(Task objective): Everything from the line with "Screen dimensions: 956x784" to the line with "Where should I" in the listing below, both lines included, needs to be copied exactly, apart from the pictures.

(Working data):
"""
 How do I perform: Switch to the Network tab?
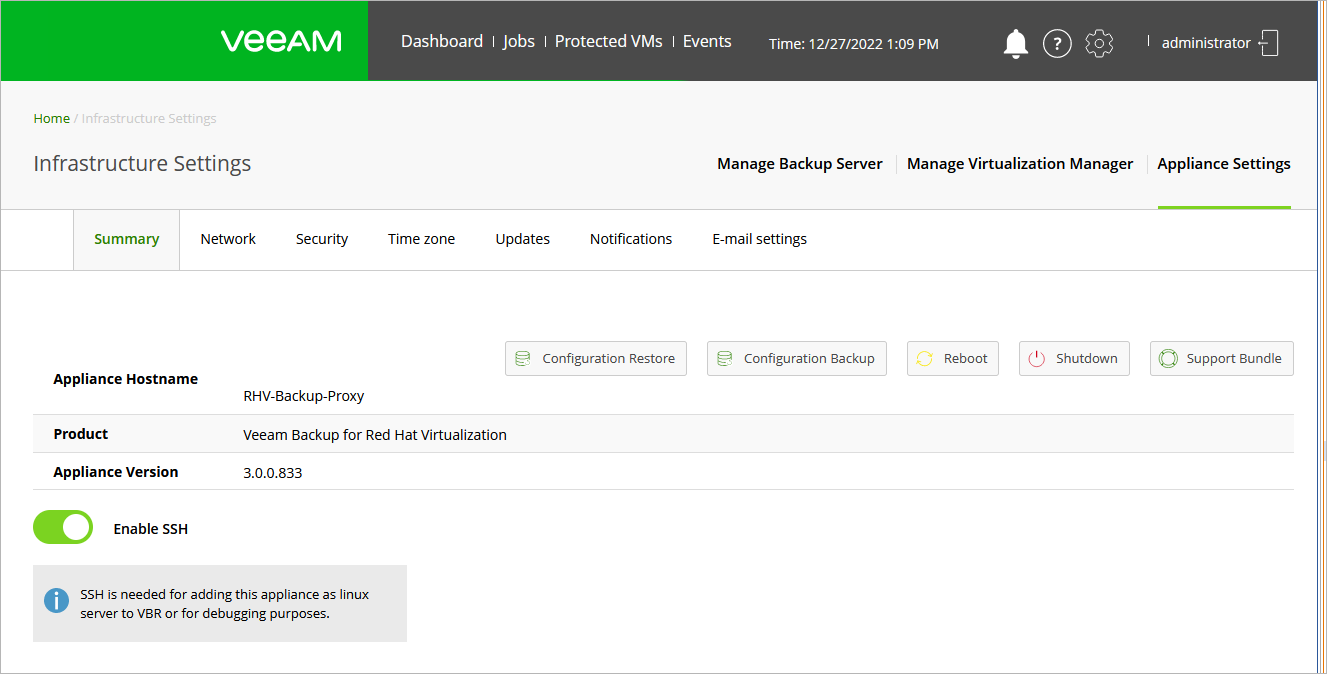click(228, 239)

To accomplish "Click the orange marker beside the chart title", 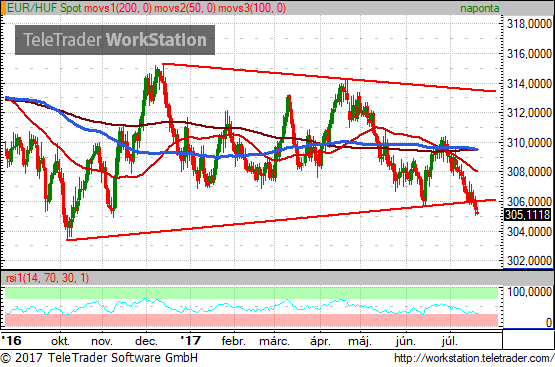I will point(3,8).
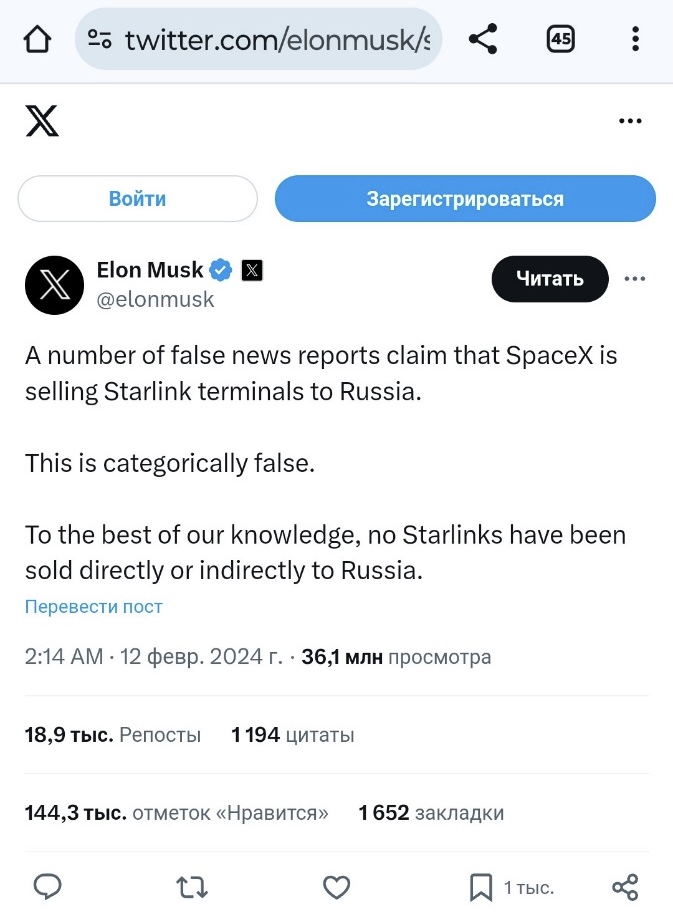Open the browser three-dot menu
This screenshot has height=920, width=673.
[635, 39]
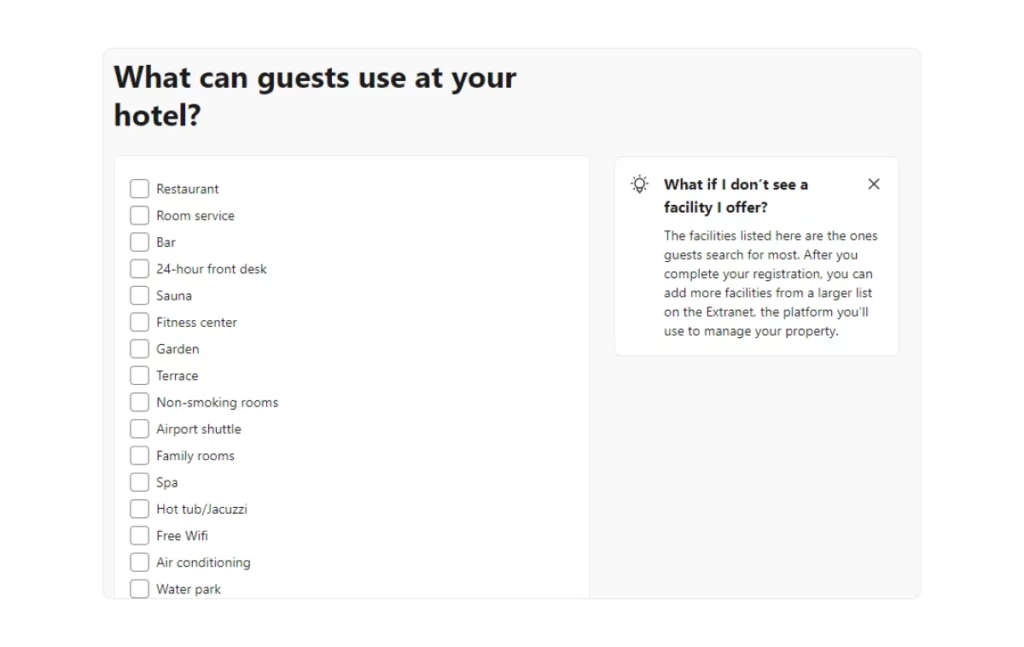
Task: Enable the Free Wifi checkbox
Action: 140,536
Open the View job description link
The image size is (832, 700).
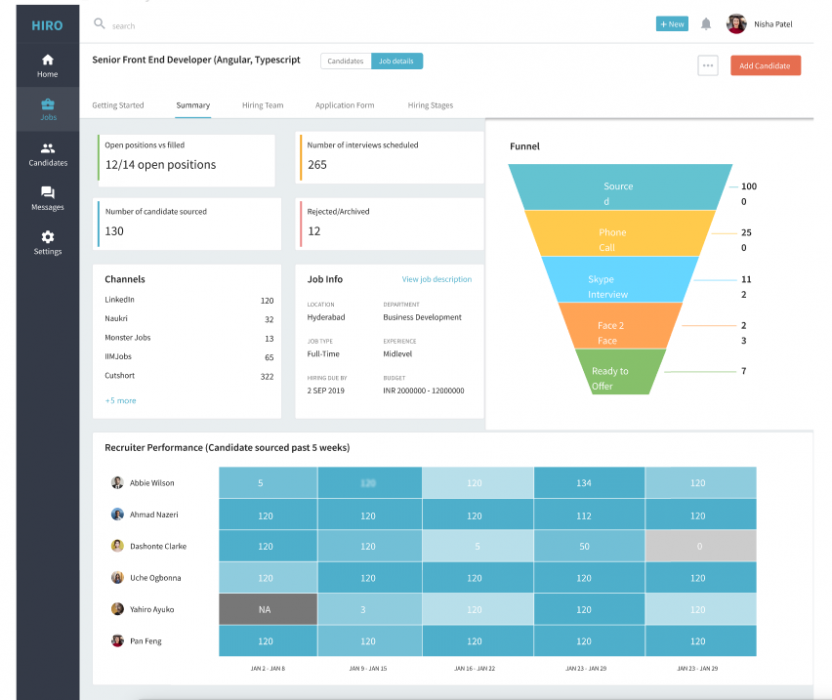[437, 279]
"""
"""
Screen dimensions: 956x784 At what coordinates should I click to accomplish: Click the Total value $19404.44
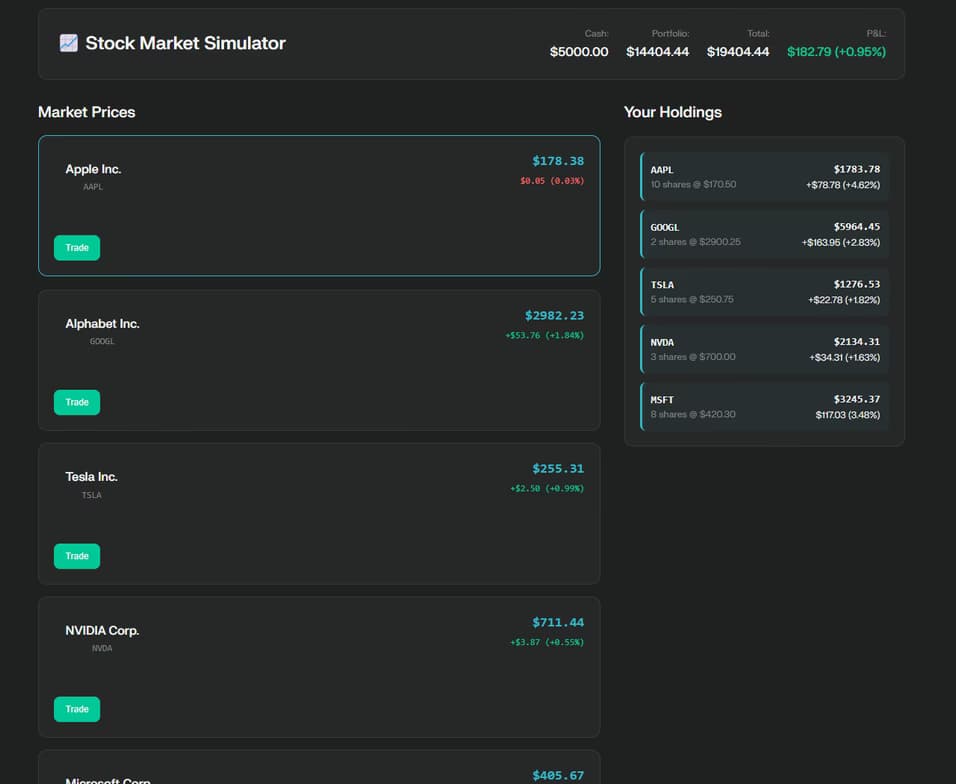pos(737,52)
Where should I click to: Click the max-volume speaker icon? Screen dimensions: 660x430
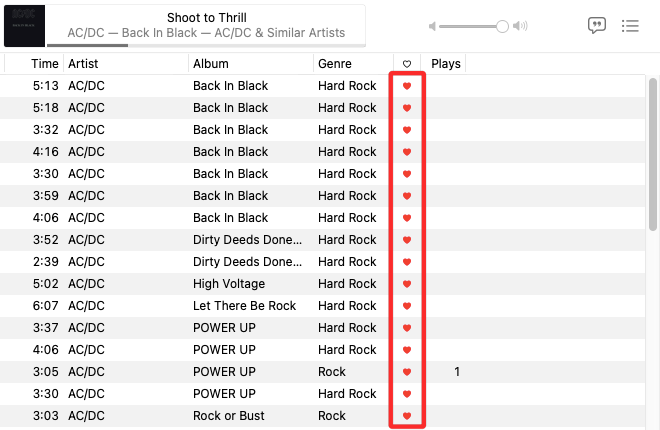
"""
(Solution to this task):
Screen dimensions: 956x784 At what coordinates should I click to accomplish: Click the Total value $19404.44
pos(737,52)
Where should I click to: Click the max-volume speaker icon? Screen dimensions: 660x430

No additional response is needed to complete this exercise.